Problem details
Count up the lines below where the word "Previous" shows up, and respond with the number alone.

Collected data:
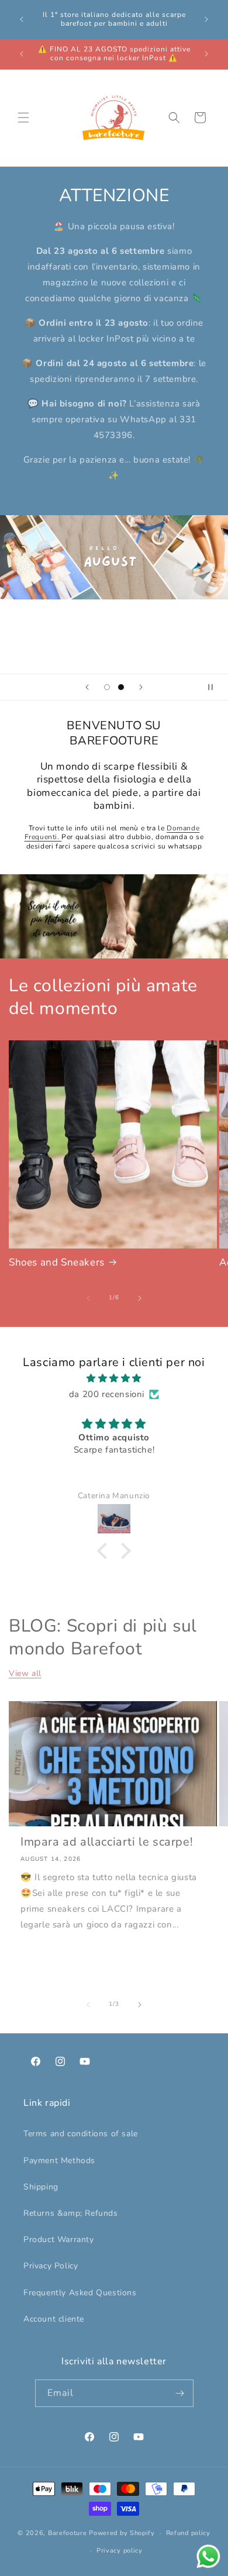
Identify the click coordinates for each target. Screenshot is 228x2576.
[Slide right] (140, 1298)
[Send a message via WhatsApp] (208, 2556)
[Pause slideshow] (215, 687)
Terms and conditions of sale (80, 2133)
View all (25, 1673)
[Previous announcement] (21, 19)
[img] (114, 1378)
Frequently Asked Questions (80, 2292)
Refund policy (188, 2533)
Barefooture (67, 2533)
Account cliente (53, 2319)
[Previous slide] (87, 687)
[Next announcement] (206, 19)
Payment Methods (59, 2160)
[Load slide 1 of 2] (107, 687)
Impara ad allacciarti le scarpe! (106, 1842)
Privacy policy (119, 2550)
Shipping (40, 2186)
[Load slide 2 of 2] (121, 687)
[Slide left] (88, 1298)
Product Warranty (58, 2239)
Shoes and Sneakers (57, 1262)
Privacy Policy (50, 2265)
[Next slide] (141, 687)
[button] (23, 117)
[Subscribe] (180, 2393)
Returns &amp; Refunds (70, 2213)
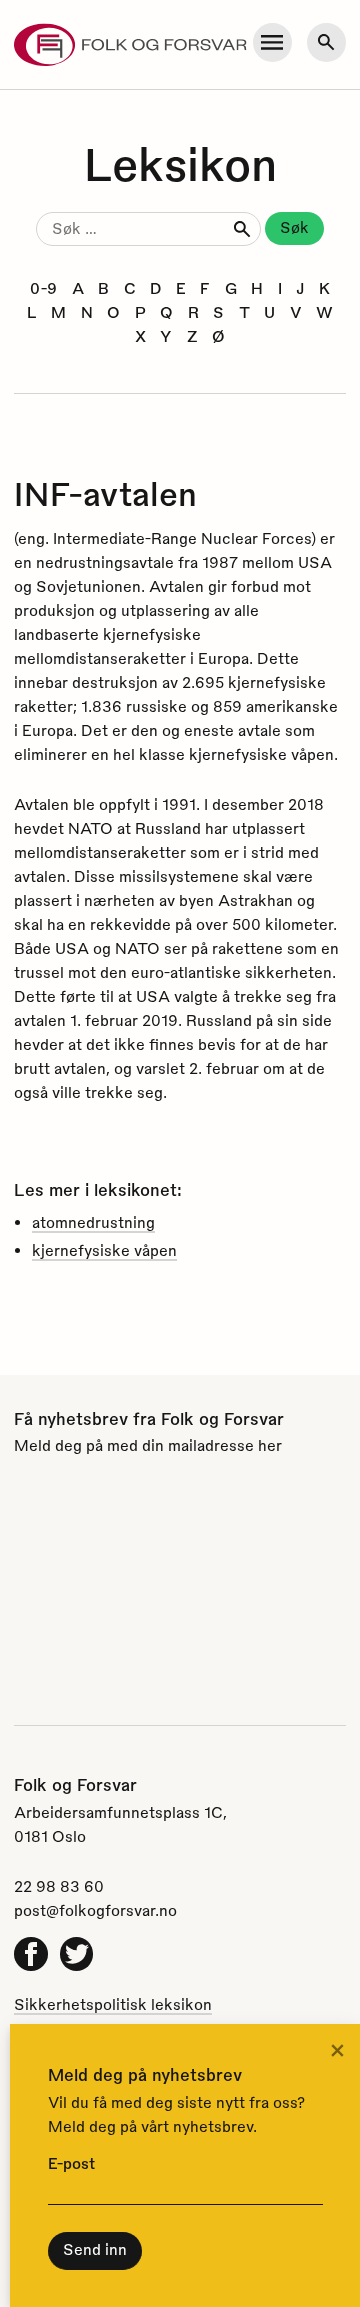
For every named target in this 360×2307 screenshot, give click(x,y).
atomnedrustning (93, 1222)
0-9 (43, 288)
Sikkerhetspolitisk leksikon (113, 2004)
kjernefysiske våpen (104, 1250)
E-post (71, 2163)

Result
2